Trump also proposes adding $54 billion to the Department of Defense to increase military capacity; some of that would likely flow to Boeing’s defense contracting business.
“I think the question is whether those things can be delivered upon,” suggests Daudon. “So far, when you watch the administration — and it’s early days, too early to judge — for something as complicated as an infrastructure bill, it’s unclear whether Congress can get it done. We are big fans of investing in infrastructure, but there are no proposals on the table.”
Mayor Murray has instructed his budget office and department heads to prepare contingency plans in case the city does, in fact, lose some or all of its federal funding. New property and/or sales tax proposals may follow quickly to restore the most critical budget items.
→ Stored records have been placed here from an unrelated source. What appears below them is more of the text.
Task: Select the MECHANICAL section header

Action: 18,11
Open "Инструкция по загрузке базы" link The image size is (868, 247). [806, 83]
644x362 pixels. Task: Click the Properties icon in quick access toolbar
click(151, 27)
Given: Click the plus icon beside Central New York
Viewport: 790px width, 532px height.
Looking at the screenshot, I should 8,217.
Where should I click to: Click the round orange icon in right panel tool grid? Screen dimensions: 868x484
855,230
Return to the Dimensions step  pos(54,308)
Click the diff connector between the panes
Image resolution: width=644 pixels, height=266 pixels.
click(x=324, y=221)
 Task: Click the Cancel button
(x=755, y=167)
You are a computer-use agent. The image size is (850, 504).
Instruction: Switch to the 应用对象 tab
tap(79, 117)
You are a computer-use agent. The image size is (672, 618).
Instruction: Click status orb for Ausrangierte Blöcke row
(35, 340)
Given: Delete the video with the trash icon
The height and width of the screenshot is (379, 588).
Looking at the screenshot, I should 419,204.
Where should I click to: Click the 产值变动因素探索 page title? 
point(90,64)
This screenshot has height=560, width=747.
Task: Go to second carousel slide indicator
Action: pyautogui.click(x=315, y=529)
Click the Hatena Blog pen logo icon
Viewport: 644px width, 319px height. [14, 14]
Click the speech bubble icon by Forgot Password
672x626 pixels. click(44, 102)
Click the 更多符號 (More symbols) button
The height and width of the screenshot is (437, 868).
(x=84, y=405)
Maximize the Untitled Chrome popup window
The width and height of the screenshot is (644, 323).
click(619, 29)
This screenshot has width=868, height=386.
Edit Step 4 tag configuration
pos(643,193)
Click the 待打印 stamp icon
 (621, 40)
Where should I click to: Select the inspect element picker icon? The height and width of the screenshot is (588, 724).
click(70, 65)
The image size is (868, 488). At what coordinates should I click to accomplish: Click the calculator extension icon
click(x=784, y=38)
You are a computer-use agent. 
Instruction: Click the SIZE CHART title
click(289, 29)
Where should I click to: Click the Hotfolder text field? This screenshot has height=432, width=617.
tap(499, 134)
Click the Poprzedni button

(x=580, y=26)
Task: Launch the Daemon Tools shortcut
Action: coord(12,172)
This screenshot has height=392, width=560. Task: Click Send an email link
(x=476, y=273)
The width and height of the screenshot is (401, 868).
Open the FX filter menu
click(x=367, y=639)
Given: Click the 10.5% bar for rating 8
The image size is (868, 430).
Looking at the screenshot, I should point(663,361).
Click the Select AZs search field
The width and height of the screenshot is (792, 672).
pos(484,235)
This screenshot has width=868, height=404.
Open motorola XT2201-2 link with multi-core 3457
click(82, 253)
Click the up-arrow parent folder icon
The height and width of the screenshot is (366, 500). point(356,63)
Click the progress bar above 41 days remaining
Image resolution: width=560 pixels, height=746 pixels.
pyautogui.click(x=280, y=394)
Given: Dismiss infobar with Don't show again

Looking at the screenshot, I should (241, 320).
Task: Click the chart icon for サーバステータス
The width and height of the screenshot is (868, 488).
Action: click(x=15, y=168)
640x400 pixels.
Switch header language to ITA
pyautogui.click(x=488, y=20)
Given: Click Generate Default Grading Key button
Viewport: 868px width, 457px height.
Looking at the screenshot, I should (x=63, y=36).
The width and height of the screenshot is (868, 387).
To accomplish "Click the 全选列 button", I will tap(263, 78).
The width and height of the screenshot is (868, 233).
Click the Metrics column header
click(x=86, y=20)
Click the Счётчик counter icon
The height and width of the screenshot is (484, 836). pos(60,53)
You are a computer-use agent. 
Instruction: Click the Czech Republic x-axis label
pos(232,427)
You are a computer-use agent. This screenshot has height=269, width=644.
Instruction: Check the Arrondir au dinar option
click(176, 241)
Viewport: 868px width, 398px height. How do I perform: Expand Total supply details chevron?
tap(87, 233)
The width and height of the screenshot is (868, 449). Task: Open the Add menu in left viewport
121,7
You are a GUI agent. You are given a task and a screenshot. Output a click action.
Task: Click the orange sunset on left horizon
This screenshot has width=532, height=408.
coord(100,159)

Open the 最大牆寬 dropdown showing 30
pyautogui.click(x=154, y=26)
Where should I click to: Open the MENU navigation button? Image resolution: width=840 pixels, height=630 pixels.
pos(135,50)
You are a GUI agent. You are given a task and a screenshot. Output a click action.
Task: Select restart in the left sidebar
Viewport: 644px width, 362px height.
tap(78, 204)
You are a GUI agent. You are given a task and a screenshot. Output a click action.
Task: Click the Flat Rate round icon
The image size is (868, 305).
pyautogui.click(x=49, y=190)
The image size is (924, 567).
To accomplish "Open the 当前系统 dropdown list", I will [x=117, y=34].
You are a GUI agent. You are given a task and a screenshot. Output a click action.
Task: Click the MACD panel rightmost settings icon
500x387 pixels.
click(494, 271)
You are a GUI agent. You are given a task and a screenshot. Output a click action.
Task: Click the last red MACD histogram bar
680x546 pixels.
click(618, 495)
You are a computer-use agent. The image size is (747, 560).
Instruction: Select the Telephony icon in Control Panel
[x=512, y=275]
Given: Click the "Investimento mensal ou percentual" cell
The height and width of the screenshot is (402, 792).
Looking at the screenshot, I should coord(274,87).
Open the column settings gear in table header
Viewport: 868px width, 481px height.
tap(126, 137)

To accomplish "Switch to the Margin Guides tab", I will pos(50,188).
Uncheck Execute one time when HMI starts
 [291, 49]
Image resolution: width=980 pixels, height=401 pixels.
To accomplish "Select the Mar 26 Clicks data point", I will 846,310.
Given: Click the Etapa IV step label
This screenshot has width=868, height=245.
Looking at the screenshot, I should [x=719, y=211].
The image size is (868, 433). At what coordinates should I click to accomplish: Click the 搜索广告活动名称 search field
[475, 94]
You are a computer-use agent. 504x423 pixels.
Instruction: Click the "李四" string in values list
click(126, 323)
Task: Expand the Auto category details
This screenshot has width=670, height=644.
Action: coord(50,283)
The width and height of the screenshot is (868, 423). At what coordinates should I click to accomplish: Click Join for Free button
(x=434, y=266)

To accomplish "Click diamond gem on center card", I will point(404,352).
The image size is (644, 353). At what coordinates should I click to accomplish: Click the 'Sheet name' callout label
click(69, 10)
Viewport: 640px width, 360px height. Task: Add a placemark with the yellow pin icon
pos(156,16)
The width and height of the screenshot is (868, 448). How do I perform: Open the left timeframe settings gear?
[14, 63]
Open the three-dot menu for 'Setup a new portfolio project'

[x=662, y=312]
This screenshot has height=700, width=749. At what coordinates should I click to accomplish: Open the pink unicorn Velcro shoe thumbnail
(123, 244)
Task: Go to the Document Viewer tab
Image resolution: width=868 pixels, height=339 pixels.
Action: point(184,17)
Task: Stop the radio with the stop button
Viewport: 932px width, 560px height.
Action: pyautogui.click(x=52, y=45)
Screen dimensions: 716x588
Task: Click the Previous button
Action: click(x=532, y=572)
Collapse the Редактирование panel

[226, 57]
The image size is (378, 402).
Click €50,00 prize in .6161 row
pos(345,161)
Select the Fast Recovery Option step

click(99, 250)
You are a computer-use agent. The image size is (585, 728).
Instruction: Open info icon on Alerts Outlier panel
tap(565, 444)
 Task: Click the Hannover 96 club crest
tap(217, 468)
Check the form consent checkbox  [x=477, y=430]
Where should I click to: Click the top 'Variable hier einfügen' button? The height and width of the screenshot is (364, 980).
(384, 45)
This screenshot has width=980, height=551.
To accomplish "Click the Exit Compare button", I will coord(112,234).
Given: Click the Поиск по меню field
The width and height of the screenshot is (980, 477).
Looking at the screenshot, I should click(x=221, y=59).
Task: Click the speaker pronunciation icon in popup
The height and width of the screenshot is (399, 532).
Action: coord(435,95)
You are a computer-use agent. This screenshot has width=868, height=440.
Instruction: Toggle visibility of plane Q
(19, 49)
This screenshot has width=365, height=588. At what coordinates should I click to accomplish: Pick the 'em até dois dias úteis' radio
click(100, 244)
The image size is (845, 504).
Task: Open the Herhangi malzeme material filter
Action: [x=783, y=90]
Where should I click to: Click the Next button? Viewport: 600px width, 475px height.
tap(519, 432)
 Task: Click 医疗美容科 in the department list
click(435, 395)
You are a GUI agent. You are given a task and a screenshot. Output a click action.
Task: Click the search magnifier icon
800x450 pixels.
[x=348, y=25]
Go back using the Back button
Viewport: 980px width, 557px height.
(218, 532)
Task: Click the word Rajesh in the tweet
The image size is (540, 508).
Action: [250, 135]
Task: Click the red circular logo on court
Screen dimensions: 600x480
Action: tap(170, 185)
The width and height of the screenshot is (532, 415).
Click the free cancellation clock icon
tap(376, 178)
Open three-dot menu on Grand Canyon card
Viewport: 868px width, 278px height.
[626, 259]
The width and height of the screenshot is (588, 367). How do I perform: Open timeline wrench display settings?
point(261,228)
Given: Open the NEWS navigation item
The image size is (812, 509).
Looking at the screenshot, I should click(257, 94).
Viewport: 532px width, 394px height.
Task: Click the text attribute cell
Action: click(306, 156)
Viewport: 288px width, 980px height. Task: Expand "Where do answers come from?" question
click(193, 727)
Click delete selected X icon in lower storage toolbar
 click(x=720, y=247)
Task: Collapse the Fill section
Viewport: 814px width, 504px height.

But, for the moment, these are all theoretical exercises until President Trump follows up his words with actions, and we see what the true impacts are on Seattle.
As for the Chamber of Commerce, Daudon says, “We’re encouraging businesses to speak up to Congress on issues that are of direct impact to them, and to speak to us if they feel uncomfortable going out on their own. … Most of our messaging has gone to our congressional delegation. It’s very early in the administration and we’re still trying to find avenues of communication to them. But they’re starting to appear.”